We’ve been told over and over again that all white people are racist. We’ve also been told over and over that people who aren’t white can’t possibly be racist. Of course, both these claims are absolute bovine excrement. However, they have created a fear of appearing to be racist, which makes people do stupid things.
A Washington Post article reports that a 91-year-old Mexican man was brutally attacked in the U.S. by someone with a brick, and that the woman who allegedly conducted the attack yelled: “Go back to your country.”
A hate crime, right? Well, no — it seems the attacker was a black woman.

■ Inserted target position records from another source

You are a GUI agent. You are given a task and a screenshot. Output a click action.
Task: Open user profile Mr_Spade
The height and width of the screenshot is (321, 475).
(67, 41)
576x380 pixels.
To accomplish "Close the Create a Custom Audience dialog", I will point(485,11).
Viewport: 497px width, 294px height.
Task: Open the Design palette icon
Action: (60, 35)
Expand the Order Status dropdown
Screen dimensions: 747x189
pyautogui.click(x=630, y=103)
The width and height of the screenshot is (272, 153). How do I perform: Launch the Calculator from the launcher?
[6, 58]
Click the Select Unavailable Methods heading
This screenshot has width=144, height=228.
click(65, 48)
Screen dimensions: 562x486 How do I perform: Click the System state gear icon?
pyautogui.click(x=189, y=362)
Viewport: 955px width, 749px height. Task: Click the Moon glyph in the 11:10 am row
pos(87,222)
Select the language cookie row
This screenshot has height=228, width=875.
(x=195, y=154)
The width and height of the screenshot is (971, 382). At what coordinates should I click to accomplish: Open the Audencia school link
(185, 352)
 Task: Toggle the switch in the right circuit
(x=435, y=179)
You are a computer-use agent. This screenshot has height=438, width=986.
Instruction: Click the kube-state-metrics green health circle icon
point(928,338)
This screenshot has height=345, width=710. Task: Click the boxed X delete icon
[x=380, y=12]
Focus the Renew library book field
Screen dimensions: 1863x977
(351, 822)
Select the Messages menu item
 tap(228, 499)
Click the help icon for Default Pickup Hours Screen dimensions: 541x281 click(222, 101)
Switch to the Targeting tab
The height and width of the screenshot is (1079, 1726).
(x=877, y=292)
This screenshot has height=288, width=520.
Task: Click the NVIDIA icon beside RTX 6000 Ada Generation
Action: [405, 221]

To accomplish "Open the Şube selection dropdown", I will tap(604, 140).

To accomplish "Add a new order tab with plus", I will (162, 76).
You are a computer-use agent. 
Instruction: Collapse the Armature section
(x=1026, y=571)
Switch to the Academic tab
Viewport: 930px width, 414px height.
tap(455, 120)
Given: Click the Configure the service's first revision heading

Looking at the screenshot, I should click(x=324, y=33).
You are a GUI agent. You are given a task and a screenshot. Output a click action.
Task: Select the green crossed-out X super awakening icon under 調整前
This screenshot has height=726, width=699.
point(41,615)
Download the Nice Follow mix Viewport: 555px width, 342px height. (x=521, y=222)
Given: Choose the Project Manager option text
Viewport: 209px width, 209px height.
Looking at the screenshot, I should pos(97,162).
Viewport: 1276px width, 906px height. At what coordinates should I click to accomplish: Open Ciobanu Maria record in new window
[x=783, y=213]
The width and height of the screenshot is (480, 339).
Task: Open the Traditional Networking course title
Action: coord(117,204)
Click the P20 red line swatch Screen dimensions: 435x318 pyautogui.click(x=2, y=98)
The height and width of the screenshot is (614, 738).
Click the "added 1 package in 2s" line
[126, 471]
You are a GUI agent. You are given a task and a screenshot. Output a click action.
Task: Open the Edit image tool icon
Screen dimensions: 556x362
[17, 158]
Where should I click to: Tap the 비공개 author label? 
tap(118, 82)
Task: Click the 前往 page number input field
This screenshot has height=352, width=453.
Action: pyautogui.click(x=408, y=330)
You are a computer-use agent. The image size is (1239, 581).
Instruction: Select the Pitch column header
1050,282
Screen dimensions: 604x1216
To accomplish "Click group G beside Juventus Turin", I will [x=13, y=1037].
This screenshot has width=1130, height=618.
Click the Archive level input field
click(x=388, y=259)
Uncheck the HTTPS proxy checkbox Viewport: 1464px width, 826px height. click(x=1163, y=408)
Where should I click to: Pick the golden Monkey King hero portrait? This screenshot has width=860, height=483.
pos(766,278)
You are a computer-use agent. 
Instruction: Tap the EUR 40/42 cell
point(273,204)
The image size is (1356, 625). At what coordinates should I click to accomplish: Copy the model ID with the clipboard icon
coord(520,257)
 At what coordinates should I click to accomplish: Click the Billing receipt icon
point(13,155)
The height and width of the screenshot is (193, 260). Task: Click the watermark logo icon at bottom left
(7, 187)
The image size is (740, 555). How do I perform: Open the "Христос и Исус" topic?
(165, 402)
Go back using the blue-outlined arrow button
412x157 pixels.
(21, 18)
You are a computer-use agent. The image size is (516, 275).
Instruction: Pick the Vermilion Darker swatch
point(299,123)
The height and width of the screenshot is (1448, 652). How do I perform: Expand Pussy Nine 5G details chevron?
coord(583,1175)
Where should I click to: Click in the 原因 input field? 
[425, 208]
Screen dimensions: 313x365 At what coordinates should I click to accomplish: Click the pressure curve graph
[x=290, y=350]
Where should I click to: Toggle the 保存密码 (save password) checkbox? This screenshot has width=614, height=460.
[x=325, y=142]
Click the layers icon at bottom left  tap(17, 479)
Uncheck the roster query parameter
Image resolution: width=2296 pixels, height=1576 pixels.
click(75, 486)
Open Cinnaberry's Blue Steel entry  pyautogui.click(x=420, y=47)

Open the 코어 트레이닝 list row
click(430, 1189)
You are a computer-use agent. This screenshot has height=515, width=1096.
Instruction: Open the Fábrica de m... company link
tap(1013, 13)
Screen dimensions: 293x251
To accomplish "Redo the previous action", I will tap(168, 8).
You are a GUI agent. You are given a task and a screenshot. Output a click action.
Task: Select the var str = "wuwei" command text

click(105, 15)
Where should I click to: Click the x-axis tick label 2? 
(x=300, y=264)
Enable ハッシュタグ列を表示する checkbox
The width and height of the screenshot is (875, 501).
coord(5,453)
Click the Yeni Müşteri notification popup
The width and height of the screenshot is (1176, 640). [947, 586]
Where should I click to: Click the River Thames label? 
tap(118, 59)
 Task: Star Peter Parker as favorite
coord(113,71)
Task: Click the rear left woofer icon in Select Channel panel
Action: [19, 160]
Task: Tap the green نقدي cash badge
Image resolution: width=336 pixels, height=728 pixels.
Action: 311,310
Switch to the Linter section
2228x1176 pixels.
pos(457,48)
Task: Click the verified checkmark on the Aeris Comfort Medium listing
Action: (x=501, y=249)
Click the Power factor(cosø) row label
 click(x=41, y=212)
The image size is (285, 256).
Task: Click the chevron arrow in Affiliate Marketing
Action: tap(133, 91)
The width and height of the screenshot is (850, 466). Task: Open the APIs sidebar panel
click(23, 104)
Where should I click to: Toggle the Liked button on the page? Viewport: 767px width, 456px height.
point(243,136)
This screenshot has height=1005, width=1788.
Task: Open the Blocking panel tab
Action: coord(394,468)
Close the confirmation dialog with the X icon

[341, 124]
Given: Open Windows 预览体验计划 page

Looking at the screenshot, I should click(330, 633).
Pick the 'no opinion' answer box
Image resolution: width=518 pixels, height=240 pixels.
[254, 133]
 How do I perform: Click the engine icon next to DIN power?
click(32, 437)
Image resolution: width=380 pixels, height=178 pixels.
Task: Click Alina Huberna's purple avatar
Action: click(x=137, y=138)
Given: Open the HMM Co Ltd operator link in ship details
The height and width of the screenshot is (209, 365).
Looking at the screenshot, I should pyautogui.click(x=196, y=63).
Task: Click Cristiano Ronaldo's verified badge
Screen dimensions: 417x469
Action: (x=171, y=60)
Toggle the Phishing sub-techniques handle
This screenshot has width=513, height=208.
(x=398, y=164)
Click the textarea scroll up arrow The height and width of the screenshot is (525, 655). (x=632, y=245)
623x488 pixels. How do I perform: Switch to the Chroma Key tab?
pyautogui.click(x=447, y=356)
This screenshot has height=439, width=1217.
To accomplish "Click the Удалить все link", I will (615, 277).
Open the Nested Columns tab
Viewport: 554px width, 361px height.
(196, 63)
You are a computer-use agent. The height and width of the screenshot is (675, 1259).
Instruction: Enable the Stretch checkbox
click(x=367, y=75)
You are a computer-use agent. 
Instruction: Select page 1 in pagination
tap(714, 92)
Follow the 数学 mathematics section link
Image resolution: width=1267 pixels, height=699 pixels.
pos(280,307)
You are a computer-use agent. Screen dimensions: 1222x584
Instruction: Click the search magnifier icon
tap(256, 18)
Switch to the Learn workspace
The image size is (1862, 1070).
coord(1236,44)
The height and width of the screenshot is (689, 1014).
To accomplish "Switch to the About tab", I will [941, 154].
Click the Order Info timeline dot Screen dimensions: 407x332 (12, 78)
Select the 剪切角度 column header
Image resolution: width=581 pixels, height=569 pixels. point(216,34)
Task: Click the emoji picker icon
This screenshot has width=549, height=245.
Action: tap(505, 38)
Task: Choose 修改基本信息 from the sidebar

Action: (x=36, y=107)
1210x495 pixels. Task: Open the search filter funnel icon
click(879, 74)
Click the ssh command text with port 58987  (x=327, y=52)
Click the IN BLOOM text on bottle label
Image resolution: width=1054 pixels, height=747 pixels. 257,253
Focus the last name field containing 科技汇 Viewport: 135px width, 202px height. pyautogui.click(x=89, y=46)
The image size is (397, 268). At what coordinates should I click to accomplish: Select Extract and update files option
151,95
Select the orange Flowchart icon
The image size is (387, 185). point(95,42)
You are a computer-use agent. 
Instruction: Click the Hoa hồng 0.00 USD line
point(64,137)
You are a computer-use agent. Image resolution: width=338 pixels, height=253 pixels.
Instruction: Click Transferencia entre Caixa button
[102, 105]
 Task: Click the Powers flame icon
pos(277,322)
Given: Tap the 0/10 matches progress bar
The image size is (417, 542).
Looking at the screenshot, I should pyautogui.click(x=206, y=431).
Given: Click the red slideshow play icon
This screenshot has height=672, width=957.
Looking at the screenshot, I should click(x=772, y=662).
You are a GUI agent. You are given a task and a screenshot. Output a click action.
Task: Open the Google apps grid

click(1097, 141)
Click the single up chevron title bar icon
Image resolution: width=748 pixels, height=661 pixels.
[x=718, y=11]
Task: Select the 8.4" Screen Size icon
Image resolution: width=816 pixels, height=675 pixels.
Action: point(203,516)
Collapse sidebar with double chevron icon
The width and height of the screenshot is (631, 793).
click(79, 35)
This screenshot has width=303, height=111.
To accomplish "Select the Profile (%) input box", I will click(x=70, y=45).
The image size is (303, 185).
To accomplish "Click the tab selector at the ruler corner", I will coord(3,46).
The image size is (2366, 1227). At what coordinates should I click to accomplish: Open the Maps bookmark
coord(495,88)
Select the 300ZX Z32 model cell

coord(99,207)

The man, permanent American resident Rodolfo Rodriguez, apparently bumped the woman’s daughter on the sidewalk and was beaten for his transgressions. The attacker’s race wasn’t mentioned until the article’s fifth paragraph.
We’ve seen other hate crimes reported by the media that later turned out to be hoaxes, yet the early news reports had prominently mentioned the race and gender of the attackers — all white men.
In this case, why place the attacker’s race so low?
A fear of appearing racist by spotlighting a crime committed by a black woman.
You see, newspaper articles are generally written in the Inverted Pyramid format. The most important information is at the top, and details are added to the story in order of importance. The idea is that people will only read a bit of each article and then move on to the next one, so you give them as much key information as possible first.
Providing the race of the attacker in an article describing a hate incident in the fifth paragraph, rather than the first or the headline, allows the readers to imply that the attacker was white.
What I do know, however, is that had this been a white man who beat this poor gentleman so savagely, it would read very differently.